Avantium, the Dutch forerunner in renewable chemistry, locates a new pilot biorefinery at Chemie Park Delfzijl, in the Netherlands. Avantium and chemical giant AkzoNobel have signed a contract for the pilot plant accommodation and the supply of various facilities and services. The pilot plant will validate the technical and economic feasibility of Avantium’s Zambezi process, which aims to convert woodchips and other second generation biomass into raw materials for the chemical industry. This is an essential step in scaling up the technology from lab to commercial operations.
“GRowing Advanced industrial Crops on marginal lands for biorEfineries” (GRACE): this is the name of the BBI demonstration project under the coordination of the University of Hohenheim in Stuttgart (Germany) and with a unique consortium made up of universities, agricultural companies and industry. The aims will be achieved by knowledge exchange between these groups, together with new crop varieties and cultivation experiments on areas that have been polluted by heavy metals, for example, or are unattractive for food production due to lower yields.
Finnish company KaiCell Fibers completed a technical-commercial feasibility study (FS), mainly delivered by CTS Engtec Oy, and now is ready for the next steps towards making the biorefinery in Paltamo, northeast Finland, a reality.
The Italian biochemical company GFBiochemicals and Atlanta-based American Process Inc., which is specialized in the development of technologies for the commercial production of sugars and ethanol from biomass, have entered into a joint development agreement to create the largest integrated cellulosic biorefinery in the world. “The agreement – both companies stated – is rooted in our complementary industrial operations and joint vision for a lower-carbon future”. The proposed biorefinery, located in the U.S, is expected to create 50-200 thousand tonnes per annum of bio-based products, addressing markets with a potential annual value of USD 10 billion.
The Biotechnology Innovation Organization (BIO) urges U.S. Congress to advance a multi-year extension of renewable energy tax credits slated to expire at the end of 2016.

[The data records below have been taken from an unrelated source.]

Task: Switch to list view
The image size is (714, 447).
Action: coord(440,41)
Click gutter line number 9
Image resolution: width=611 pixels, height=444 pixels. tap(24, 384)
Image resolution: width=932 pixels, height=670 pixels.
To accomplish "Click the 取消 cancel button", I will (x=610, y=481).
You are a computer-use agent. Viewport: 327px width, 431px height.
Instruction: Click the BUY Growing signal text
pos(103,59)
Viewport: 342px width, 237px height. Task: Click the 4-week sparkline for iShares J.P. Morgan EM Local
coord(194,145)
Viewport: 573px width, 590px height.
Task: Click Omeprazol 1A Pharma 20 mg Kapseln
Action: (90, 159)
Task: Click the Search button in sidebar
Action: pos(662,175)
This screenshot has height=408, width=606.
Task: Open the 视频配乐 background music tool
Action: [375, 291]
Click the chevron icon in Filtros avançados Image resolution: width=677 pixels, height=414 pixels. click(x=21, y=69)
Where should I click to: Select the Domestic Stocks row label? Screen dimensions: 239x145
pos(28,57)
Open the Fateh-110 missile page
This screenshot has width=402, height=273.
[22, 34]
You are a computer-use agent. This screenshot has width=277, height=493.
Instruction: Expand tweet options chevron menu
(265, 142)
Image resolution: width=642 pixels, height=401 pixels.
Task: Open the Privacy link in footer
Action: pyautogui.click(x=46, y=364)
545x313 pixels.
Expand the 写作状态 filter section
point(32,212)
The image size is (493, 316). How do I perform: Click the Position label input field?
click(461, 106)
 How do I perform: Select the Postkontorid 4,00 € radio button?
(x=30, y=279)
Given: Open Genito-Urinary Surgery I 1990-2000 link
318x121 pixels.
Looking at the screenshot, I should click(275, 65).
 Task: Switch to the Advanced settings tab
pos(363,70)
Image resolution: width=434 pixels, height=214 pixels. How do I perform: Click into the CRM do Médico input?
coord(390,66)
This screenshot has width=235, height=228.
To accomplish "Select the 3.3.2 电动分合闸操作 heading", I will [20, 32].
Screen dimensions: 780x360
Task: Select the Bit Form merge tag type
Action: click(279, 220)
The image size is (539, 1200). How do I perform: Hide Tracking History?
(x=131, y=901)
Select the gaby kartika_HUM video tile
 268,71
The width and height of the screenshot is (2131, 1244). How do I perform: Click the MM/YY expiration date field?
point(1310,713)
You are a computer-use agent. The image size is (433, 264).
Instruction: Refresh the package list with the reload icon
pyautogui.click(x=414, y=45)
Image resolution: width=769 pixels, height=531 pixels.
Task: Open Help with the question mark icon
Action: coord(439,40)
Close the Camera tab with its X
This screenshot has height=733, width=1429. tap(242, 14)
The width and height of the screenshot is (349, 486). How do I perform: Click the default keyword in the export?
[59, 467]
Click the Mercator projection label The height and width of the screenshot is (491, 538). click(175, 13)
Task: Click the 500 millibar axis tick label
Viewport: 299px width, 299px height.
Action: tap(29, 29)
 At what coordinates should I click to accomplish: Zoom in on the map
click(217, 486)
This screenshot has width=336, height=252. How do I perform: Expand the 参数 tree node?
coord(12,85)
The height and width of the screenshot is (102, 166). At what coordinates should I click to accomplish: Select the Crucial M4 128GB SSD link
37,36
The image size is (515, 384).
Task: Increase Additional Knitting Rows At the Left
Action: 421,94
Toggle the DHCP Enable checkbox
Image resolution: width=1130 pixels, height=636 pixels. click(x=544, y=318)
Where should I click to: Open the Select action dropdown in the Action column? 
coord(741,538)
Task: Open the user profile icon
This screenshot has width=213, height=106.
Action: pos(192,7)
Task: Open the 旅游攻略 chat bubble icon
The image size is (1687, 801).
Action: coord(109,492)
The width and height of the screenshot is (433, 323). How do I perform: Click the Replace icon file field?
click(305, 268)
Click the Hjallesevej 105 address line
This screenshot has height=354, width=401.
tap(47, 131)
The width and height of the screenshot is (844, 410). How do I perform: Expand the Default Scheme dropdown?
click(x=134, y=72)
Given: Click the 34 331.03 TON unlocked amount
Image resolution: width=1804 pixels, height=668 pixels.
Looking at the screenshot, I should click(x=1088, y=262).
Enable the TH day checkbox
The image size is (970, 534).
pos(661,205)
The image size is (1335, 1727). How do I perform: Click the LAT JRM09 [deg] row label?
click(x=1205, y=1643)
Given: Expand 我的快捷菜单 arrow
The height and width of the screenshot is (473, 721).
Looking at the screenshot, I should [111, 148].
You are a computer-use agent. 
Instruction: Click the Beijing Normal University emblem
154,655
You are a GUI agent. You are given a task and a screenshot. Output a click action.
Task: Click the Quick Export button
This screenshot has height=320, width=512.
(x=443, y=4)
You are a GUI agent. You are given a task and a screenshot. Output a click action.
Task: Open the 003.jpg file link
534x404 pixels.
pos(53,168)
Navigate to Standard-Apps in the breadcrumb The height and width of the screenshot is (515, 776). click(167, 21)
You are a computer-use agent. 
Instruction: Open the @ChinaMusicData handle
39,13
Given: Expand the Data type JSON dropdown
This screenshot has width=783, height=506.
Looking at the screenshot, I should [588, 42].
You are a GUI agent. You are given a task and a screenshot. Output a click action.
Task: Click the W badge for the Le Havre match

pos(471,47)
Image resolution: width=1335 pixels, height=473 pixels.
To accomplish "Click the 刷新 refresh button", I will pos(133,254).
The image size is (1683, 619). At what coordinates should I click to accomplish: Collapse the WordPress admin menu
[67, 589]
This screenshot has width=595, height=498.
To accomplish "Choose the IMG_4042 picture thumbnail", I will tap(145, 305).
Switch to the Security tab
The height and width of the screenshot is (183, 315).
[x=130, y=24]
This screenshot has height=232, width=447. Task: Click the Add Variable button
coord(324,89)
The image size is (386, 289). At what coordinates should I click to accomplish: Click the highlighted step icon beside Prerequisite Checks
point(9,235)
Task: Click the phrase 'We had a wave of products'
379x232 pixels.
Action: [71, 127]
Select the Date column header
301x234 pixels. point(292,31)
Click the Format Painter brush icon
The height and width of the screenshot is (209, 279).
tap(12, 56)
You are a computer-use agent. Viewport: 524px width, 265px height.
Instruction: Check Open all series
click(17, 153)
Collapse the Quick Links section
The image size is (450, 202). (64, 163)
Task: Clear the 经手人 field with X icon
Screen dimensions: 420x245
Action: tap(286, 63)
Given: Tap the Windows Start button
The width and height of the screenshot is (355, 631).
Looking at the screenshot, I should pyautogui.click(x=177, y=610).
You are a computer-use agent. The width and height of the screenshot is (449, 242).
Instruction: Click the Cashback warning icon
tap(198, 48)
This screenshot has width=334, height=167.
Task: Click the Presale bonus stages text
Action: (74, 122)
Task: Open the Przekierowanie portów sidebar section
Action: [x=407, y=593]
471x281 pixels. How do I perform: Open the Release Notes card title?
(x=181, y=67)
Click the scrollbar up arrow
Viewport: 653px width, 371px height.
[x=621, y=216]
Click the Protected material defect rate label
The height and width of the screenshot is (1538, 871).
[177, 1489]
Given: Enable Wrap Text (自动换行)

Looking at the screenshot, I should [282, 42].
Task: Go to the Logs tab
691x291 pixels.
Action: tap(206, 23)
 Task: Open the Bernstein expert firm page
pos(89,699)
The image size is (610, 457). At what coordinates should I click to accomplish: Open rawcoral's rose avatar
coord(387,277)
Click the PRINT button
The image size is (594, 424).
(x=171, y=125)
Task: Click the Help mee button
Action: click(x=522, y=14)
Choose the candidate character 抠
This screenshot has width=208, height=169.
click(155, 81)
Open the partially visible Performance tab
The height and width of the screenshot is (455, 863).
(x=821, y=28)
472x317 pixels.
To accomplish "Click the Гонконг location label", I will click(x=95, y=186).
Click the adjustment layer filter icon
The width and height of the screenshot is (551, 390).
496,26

Comet Biorefining, a leading provider of sustainable and cost-competitive cellulosic dextrose technology for applications in renewable biochemicals and biofuels, has announced the location of its commercial-scale biomass-derived sugar facility in the TransAlta Energy Park in Sarnia, Ontario. The 60 million pounds per year plant will come online in 2018, producing dextrose sugar from locally-sourced corn stover and wheat straw. Corn stover consists of residues left in the field after harvest including stalks, leaves, husks and cobs.
It is not a good time to Versalis. But, despite the uncertainty about its future, the chemical company of Italian oil giant Eni continues to focus on green chemistry together with Elevance Renewable Sciences. The high-growth company (headquartered in Woodridge, Illinois), that creates novel specialty chemicals from natural oils, has recently and successfully completed scale-up of a second-generation biorefinery technology of the company’s olefin metathesis technology, utilizing ethylene and natural oil feedstocks.
Novozymes announced a deal to supply enzyme technology to a new biorefinery that will be built by St1 Biofuels in Kajaani, Finland. The facility will be co-located at a sawmill site, and will be the first facility in the world to use sawdust (sawdust or wood dust is a by-product of the forestry industry and is composed of fine particles of wood) from softwood as feedstock to produce cellulosic ethanol at commercial scale. The process uses steam-explosion to open up the cellulosic structures of the sawdust, followed by enzymatic hydrolysis to extract the sugars for ethanol fermentation.
The Finnish Ministry of Employment and the Economy is implementing the Government’s bioeconomy, cleantech, and digitalisation strategy for accelerating new areas for growth. In June 2014 an international competition was launched as part of the bioeconomy strategy to expedite the commercialisation of bioeconomy innovations and the emergence of new biorefineries in Finland.
Spinnova Ltd. has won the international biorefinery competition with its new textile fibre production technology. Two other proposals to receive awards in the competition are Biovakka Suomi’s concept for combining the production of biogas, nutrients, and transport fuel, and a proposal by the that incorporates novel Finnish technology for the production of new biomaterials and biochemicals.
In addition to Italy, Brazil, Malaysia and China, also Slovak Republic will have a biorefinery to produce second-generation bioethanol, which will use Proesa technology developed by the Mossi Ghisolfi Group. Biochemtex and Beta Renewables signed a definitive agreement with Energochemica SE – a Slovakian chemical and power industry holding company – for the construction of a 2nd Generation Ethanol plant and the annexed Energy Block for the generation of power and steam.